Josh Goodman is a former staff writer for GOVERNING..E-mail: firstname.lastname@example.org
Buoyed by the blue wave in 2006, Democrats now control every legislative chamber in New England. The wave, however, largely missed Maine, where Republicans gained a state senate seat to cut the Democrats' edge to 18-17.
So, if Republicans are going to regain a legislative foothold in a region that was once their home base, the Maine Senate, where all 35 seats are on the ballot, is probably the most likely place. Republicans are hoping that by focusing on taxes they can get the one seat they need.
The levy Republicans are focusing on most isn't a sales tax or a property tax or an income tax: It's a beverage tax. Due to a shortfall in funding for Dirigo, Maine's landmark law to expand access to health insurance, in March the legislature approved the tax on beer, wine and soft drinks. In the Senate, the vote was along party lines (Democrats in favor, Republicans opposed), although some Democratic candidates have voiced opposition to the idea.

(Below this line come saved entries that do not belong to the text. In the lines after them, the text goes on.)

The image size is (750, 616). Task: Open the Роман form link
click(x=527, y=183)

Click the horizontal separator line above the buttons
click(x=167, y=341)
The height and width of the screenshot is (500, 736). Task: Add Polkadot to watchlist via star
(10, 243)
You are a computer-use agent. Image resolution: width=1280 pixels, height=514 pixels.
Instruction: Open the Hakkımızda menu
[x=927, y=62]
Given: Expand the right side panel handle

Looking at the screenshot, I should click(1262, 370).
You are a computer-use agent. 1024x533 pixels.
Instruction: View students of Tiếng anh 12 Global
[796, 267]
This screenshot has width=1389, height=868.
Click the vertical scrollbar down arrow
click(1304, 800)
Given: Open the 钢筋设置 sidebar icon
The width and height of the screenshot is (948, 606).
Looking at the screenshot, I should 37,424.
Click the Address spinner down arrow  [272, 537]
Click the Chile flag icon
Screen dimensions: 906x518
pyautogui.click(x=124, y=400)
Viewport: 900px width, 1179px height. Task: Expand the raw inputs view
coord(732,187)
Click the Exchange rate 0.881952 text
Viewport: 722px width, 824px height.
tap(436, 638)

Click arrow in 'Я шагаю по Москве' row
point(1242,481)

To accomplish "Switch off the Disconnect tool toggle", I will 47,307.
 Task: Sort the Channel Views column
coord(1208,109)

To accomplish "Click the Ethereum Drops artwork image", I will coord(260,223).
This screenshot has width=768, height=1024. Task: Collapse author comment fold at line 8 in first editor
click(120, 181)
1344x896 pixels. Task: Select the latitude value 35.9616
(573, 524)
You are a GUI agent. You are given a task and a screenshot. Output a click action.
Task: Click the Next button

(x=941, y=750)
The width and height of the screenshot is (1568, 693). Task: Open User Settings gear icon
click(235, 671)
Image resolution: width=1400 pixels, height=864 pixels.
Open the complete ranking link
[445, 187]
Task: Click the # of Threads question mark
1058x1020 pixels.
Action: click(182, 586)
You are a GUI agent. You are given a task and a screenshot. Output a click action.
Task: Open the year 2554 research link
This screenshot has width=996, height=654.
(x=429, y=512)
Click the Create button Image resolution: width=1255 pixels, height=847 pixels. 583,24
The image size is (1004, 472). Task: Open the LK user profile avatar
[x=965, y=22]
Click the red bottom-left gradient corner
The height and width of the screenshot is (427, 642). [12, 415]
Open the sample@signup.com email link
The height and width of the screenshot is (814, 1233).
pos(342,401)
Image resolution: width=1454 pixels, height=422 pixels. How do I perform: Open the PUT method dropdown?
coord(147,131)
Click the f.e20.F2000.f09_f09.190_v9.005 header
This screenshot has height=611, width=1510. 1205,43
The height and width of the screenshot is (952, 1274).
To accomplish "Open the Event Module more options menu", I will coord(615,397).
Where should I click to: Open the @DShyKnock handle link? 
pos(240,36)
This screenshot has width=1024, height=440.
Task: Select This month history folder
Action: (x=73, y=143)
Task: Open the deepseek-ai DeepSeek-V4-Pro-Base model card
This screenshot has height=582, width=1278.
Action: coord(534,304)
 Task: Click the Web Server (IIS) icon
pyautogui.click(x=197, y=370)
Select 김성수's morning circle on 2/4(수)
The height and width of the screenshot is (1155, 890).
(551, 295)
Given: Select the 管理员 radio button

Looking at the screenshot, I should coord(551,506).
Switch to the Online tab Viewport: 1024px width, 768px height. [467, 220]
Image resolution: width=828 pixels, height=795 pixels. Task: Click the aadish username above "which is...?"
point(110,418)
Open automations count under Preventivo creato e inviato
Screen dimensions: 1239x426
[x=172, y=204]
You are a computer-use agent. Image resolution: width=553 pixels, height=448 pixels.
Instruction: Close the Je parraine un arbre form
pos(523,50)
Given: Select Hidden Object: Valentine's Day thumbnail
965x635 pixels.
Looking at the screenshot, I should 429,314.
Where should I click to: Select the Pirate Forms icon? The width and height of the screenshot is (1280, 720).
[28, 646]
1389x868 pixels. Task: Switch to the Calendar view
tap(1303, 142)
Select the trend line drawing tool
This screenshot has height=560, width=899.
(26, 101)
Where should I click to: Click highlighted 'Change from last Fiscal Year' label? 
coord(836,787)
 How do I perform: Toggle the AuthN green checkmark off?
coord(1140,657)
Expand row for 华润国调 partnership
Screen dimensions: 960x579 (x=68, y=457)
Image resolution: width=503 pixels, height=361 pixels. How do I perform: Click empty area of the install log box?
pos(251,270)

Besides campaigning against the beverage tax, Republicans are arguing against Dirigo itself. "This is a plan that, so far, has failed in its promise and has been financial drain on the taxpayers in Maine," says Carol Weston the Republican leader in the Senate. "It has to be repealed."
Democrats, though, are optimistic about keeping their edge, citing organizational and enthusiasm advantages. Arden Manning, executive director of the Maine Democratic Party, says that his party's coordinated campaign has already made 1.25 million phone calls. Maine only has 1.3 million residents. "The message of the Obama campaign and our U.S. senate race is really permeating down to these state senate races in a way that we haven't seen before," Manning says.
Both sides are focusing on familiar ground. Republicans are targeting Peter Bowman, a first-term Democrat who represents the 1st district, located in Maine's Southern-most tip. Bowman's opponent? Mary Andrews, the former Republican senator who represented the 1st, but decided not to seek reelection in 2006.
Democrats have their eyes on the 19th district, based in Sagadahoc County, where Republican Paula Benoit, another first-termer, faces off with Democrat Seth Goodall. In 2006, Benoit snatched the seat away from a Democrat -- a former Republican who had switched parties.
No matter which party comes out ahead, the Senate will have a lot of new faces next year. Seven senators aren't seeking reelection, with six of them barred from another term due to term limits.